A master’s in statistics degree, one of the highest paying master’s degrees, sounds a lot more focused than it really is. Statistics, the broad field of the analysis and interpretation of numerical data, can be applied to many different fields. Many different subtopics also make up the field of statistics and the coursework graduate students take in pursuit of this degree. Within the typical core coursework of a master’s in statistics program, students are likely to take classes in probability, theoretical statistics, applied statistics and statistical. Subtopics of statistics that you may take as an elective course include programming and computation for statistics, data science and biostatistics.
When you flip a coin or roll a set of dice, what are the odds of a certain outcome? That’s the fundamental question the study of probability, which is an important part of a master’s in statistics curriculum, seeks to answer. In a chance experiment, as simple as a coin flip or as complicated as studying the weather patterns, probability refers to the likelihood of an outcome happening. Of course, studies in probability at the graduate level are a lot more complicated than this example of a coin flip. As a master’s in statistics student, you will learn about conditional probability, random variables, discrete and continuous spaces and the laws of working with large numbers.
Having a thorough understanding of probability is important when you work in statistics because this knowledge can help you determine if findings and patterns are statistically significant or if they are simply a result of random chance.
Theoretical Statistics and Applied Statistics
A lot of coursework in statistics can be divided into either theoretical or applied statistics. Classes in theoretical statistics are based on theories and abstract concepts. Applied statistics refers to using statistical methods to analyze and interpret real data and solve real problems.
Most master’s in statistics programs will include some degree of study in both theoretical and applied statistics. Even master’s degree programs in applied statistics will still introduce students to the theoretical foundations of statistical concepts, although they will devote a lot more time to covering when and how to use those concepts than to the logical underpinnings of these theories.
Although there’s nothing wrong with studying the theoretical aspects of statistics, students who look for opportunities to gain real-life experience applying statistical methods will be better prepared for the job market, according to U.S. News & World Report.

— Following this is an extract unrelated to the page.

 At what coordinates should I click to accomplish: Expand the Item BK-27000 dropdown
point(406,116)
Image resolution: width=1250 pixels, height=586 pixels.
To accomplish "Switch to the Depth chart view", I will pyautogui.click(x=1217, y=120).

Statistical Methods and Research
Whether in the academic sense or in industry, in the service of improving performance and profitability, research is an important part of statistics. Conducting research is how the quantitative data that statistics professionals analyze comes to exist. Research can take many forms, from random experimentation to controlled experimentation and from surveys and questionnaires to observational studies. If you’re going to work in statistics, then you should have an understanding of statistical and research methods and experimental design and analysis.

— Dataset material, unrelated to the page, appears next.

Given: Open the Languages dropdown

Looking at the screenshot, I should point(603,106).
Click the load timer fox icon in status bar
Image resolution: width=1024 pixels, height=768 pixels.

Students of graduate programs in statistics may learn about topics like survey methodology and population sampling as well as the mathematical and statistical methods of analysis, such as simple and multiple linear regression.
Statistics and Computation Programming
Computer technology is widely used in modern careers in statistics, so students in a master’s in statistics program would benefit from taking at least one course in programming. Learning the basics of the most popular programming languages in statistics, such as Python, R, Java and C++, can help you succeed in a wider array of job roles, since different positions may require knowledge of different programming languages.
Perhaps an even bigger benefit of taking courses in statistical programming is learning how to learn computer programming languages for use in statistical analysis. Programming languages will keep evolving, so being able to pick up new technologies is crucial.
One popular subspecialty of statistics is data science. When you study data science, you will often take classes in scientific computing, software development and machine learning. Data mining and artificial intelligence are possible aspects of study you could pursue, but so is advanced programming in languages such as R. If you go into the field of data science, your coding skills need to be as sharp as your analytical skills, and you are more likely to spend time working in an aspect such as database management or machine learning.
Generally, data science tends to be a more computer-focused aspect of statistics or, by some accounts, a separate field that includes aspects of statistics.
Statistics can be applied to many different fields, sometimes acquiring specialized names when used in certain fields. Biostatistics refers to the application of statistical concepts and methods to the field of biology, the life science concerned with living organisms. The coursework that falls under the subtopic of biostatistics includes sequences of study in the methods used in biostatistics, but it doesn’t end there. Students will also study the procedures and design of clinical trials, including how statistical methods are used to evaluate safety and efficacy data, as well as survival analysis.
Biostatistics may be offered as a concentration within a master’s in statistics program or as its own master’s degree, often offered through a school of health sciences or public health.